*** Information given Section Begins ***

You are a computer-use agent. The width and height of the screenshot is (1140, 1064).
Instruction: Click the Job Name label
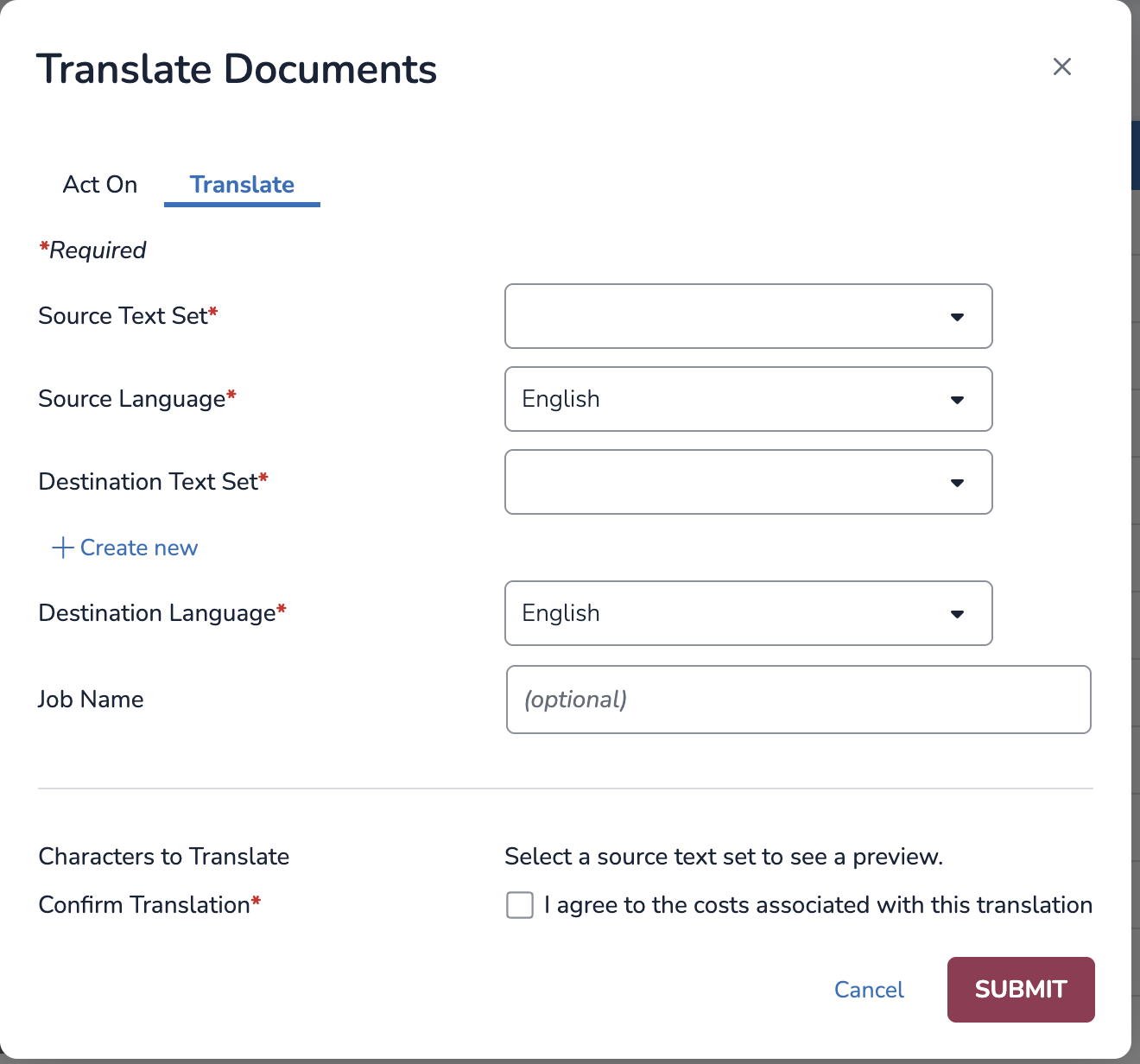click(91, 700)
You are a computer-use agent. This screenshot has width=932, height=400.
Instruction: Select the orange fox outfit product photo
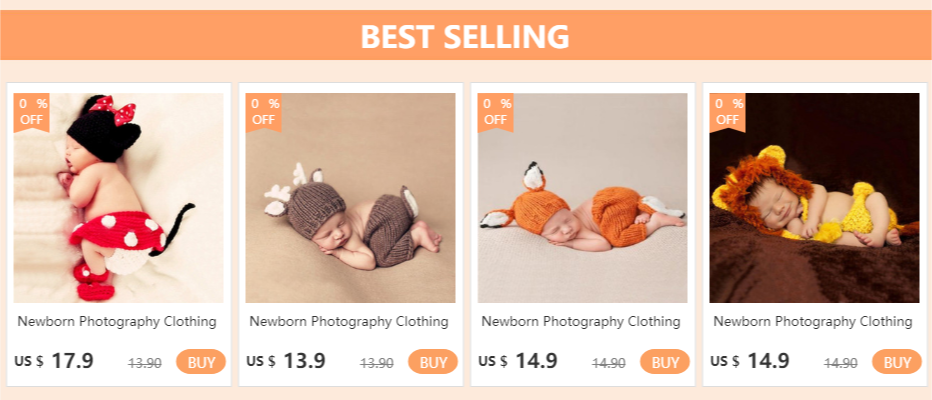[x=582, y=198]
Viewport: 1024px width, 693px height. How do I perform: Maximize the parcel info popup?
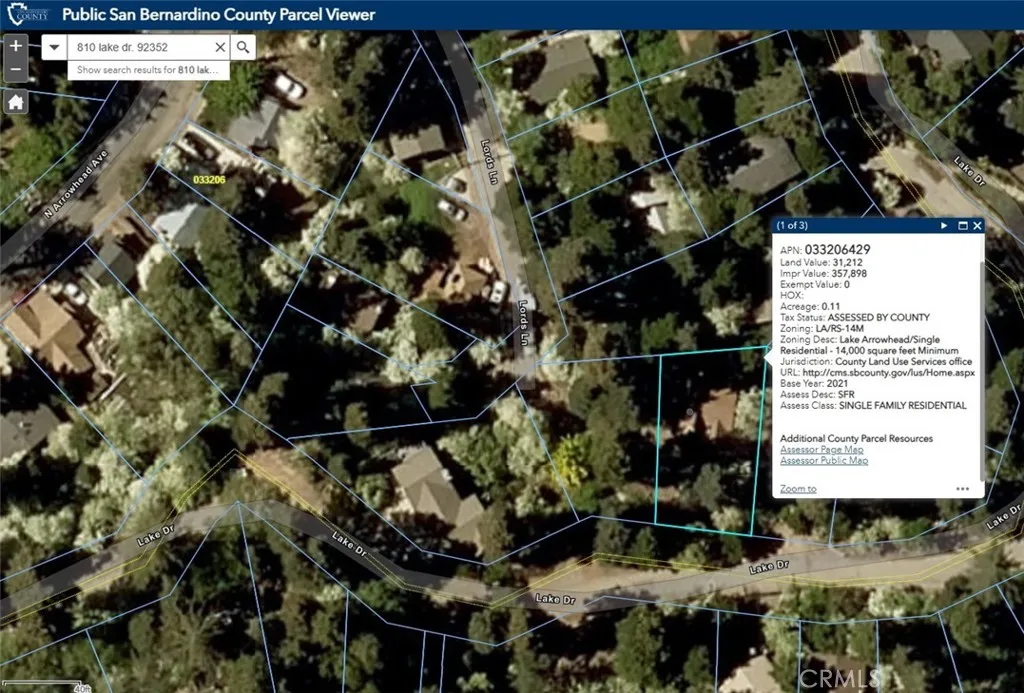pyautogui.click(x=962, y=226)
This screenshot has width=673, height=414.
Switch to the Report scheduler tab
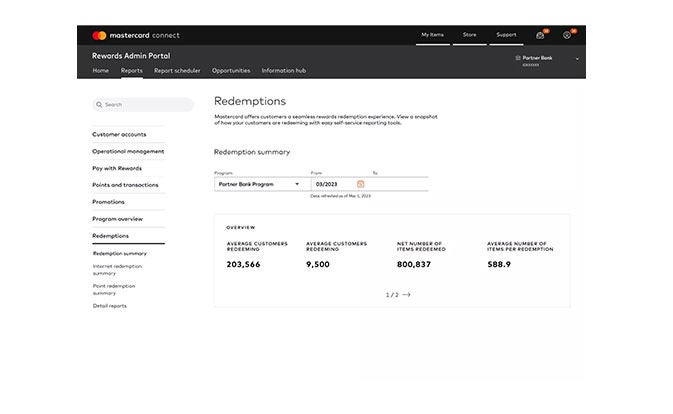(x=177, y=71)
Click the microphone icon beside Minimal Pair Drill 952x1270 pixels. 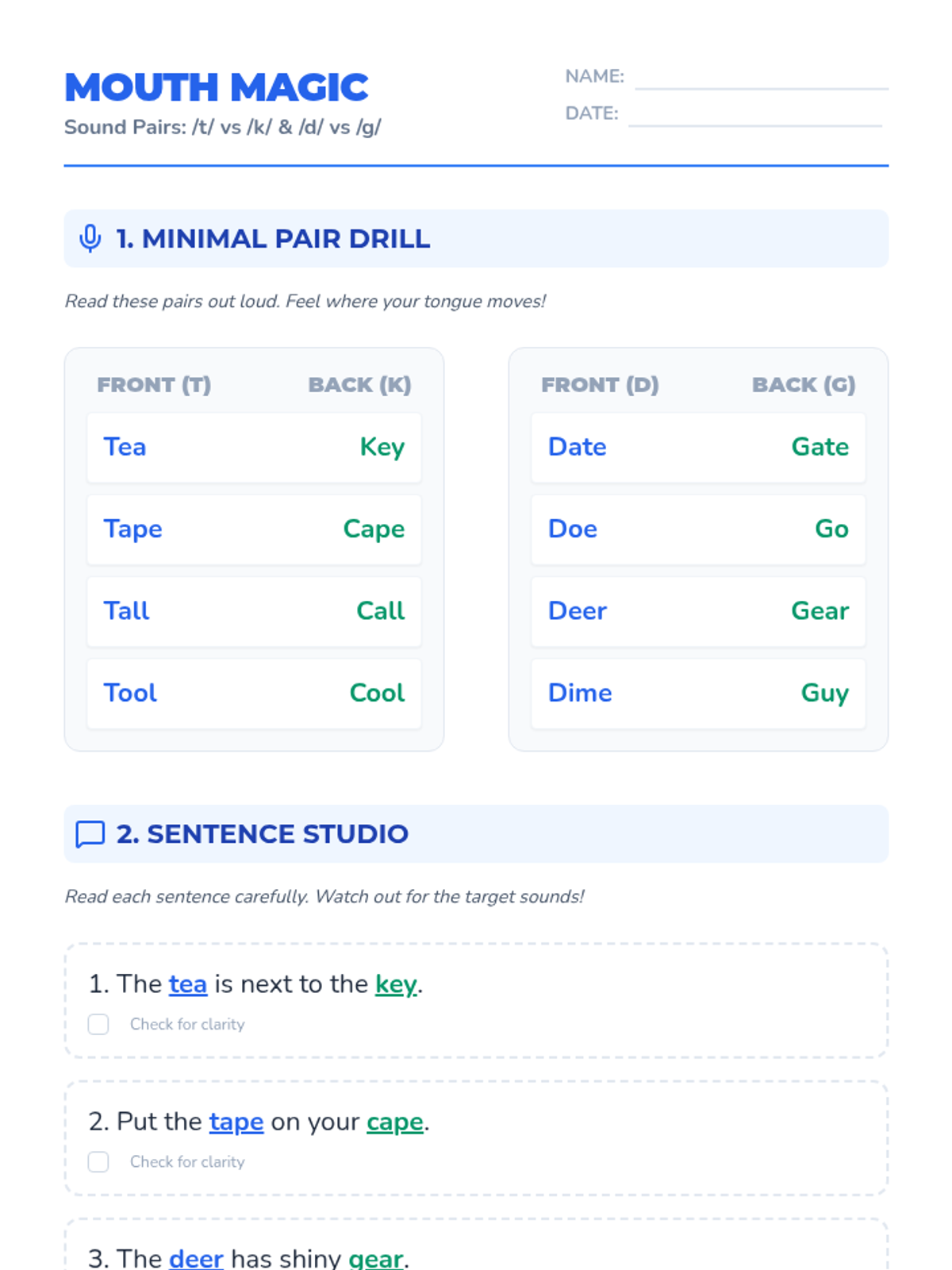tap(90, 238)
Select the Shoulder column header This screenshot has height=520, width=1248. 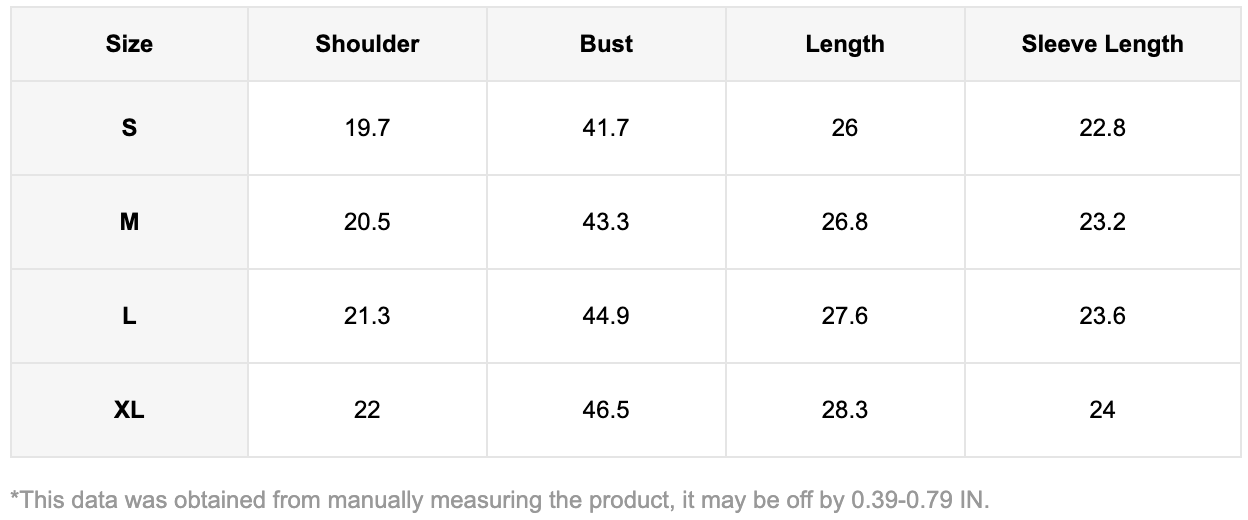[x=367, y=44]
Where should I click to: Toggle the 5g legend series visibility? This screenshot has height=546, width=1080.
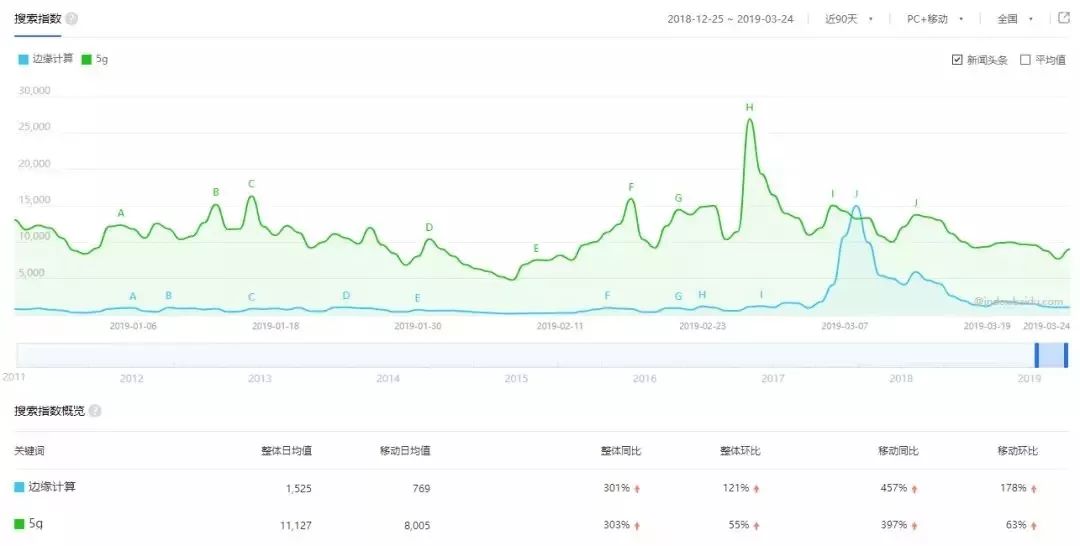95,59
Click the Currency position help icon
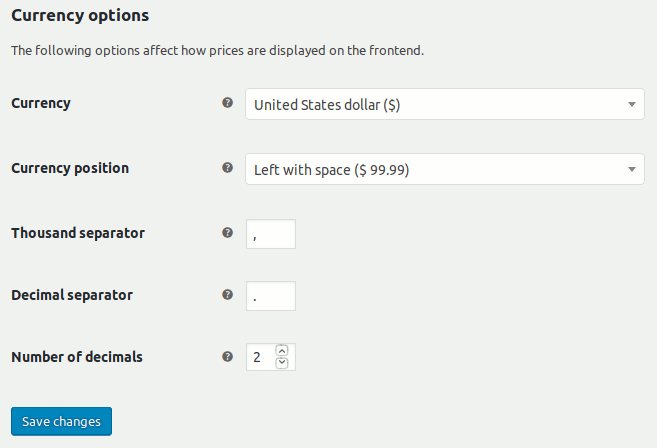Image resolution: width=657 pixels, height=448 pixels. [228, 168]

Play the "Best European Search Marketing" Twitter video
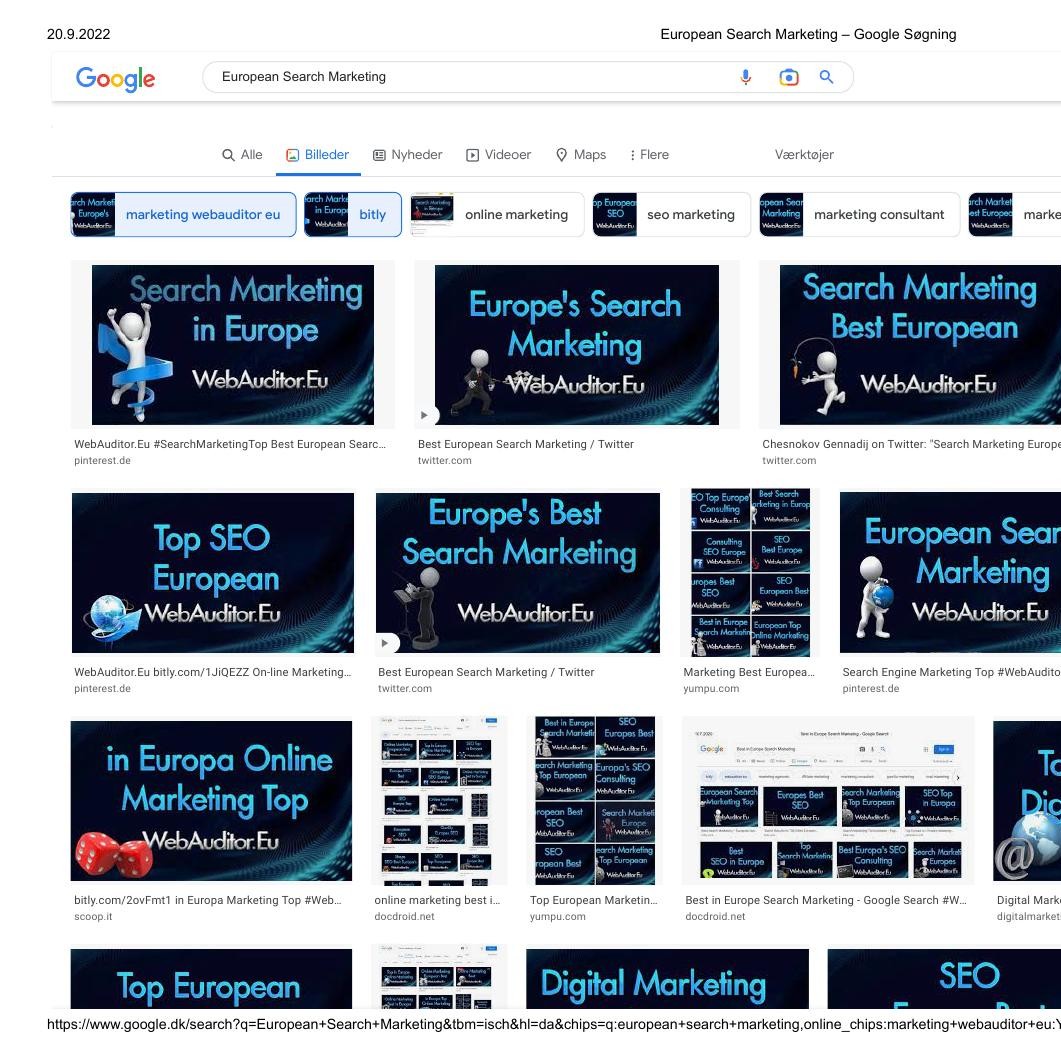424,415
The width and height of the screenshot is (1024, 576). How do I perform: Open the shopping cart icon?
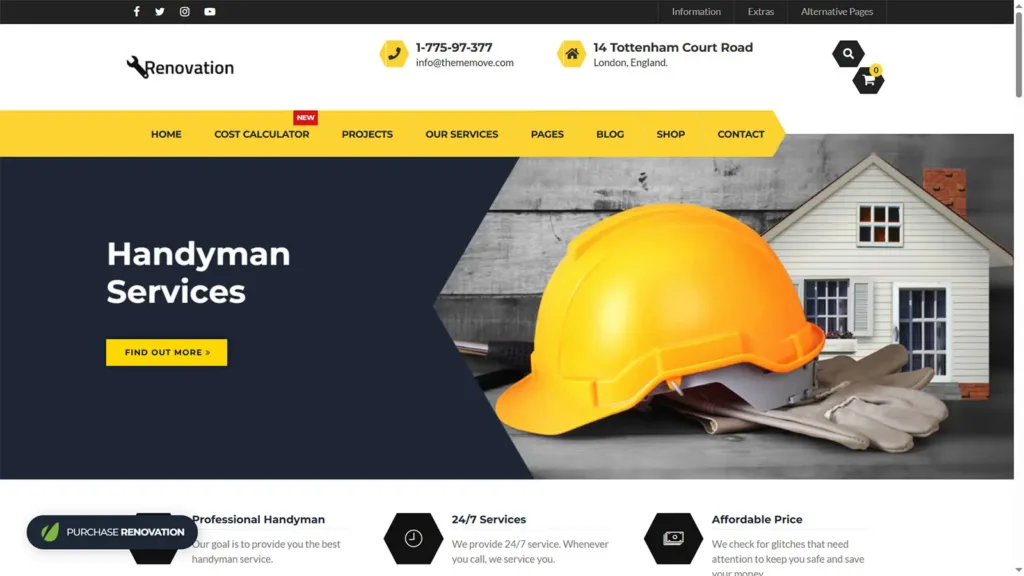868,80
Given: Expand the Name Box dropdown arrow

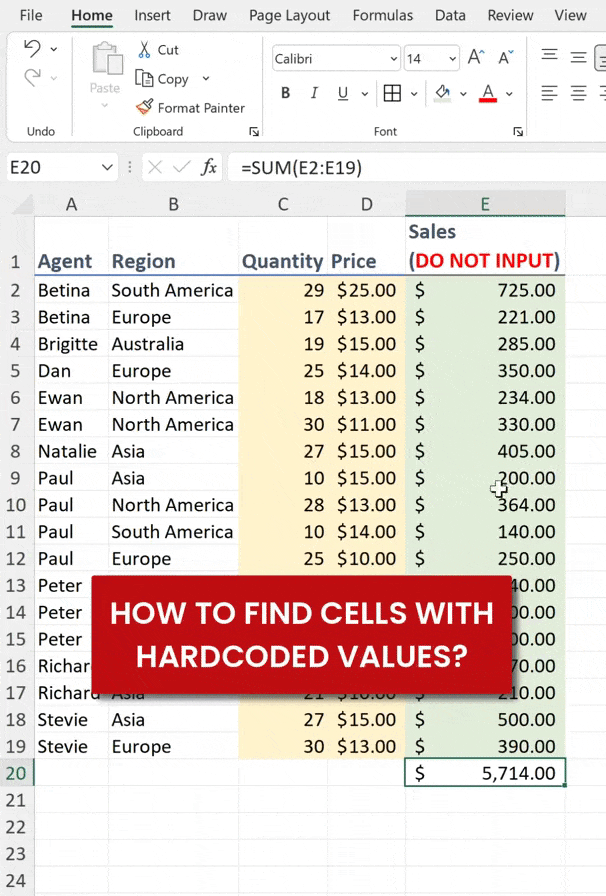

*** Information given Section Ends ***

▸ **What you need to do**:
Only lines from the one holding "Where should I" through the last line of the entries above are wanted, both ends included, each retyped exactly; no pictures.

▸ **Reply to the task**:
Where should I click to: Toggle the 5g legend series visibility? This screenshot has height=546, width=1080.
95,59
Click the Currency position help icon
Image resolution: width=657 pixels, height=448 pixels. [228, 168]

Play the "Best European Search Marketing" Twitter video
424,415
The width and height of the screenshot is (1024, 576). How do I perform: Open the shopping cart icon?
868,80
Given: Expand the Name Box dropdown arrow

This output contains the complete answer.